But these are not normal times. So it appears that we are also leaning heavily on our predictive powers right now to look deeper into the future and catch a vision of how things will be several years from now. And not just in terms of student enrolment. The entire future of how our schools will function appears to be the subject of some considerable debate and not an insignificant amount of opinion and conjecture.
The problem with forecasting, argue Philip Tetlock and Dan Gardner in the book Superforecasting: The Art & Science of Prediction, is that most people are not very good at making predictions. In fact, they say, the average “expert” on the future is “roughly as accurate as a dart-throwing chimpanzee.”
Fortunately, however, for the authors of Superforecasting at least, an ability to accurately predict the future is not a “you have it or you don’t” talent. Rather, it is a skill that can be cultivated.

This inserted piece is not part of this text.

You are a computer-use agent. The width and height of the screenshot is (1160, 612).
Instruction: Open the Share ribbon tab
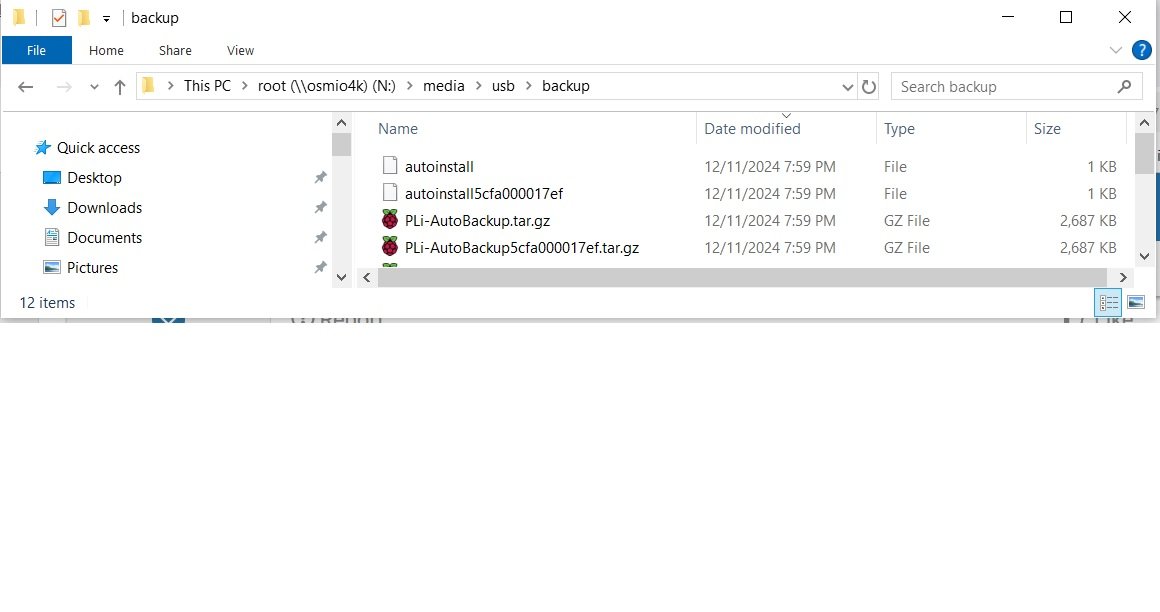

For anyone who is interested in the future of international education - or simply getting better at predicting next year’s enrolment - this book is absolutely worth a read. In the meantime, here are five lessons in superforecasting that I am taking away from what I’ve already read, along with some questions for further reflection that come to mind.
1. Ask the right questions. Don’t waste time on “impenetrable ‘cloud-like’ questions”, nor on questions about the future that are relatively easy to predict. A Superforecaster is one who concentrates on “questions in the Goldilocks zone of difficulty, where effort pays off the most.”
2. Be specific. Forecasts are often diluted by generalisms about the future that lack any degree of specificity. A Superforecaster, by contrast, breaks intractable questions down to manageable chunks that, when combined, can lead to reasonably accurate and specific estimates of how the future might look.
3. Avoid making patterns out of randomness. Whilst the future is random in so many ways, we tend to be fooled into thinking that we can see patterns and order where sometimes there is none. The Superforecaster resists what is commonly referred to as a “regression to the mean” and instead keeps open the strong possibility of the future surprising us all.
4. Become an outsider. An insider tends to approach a situation based on the information that is within her grasp. She works with what she has and comes up with an estimate that is her anchor point. The point is, however, even if she adjusts along the way, it will almost certainly be insufficient because she has not looked at the bigger picture. The Superforecaster, on the other hand, starts with the perspective of an outsider, which can often be far more effective in establishing the range of possible futures that may occur.
5. Commit to being perpetual beta. The Superforecaster is always someone who is continually cautious, humble and willing to revise and adapt along the way. In fact, Tetlock and Gardner conclude, these qualities are far more important than knowledge or intelligence. In other words, being a superforecaster is far less to do with traits that someone might possess than with behaviour.
There is no doubt that some of our collective predictions on the future of international education are likely to turn out as accurate as a dart-throwing chimpanzee. So perhaps our task is to begin to acknowledge and emulate those that are the product of deep, deliberate practice as opposed to wishful thinking.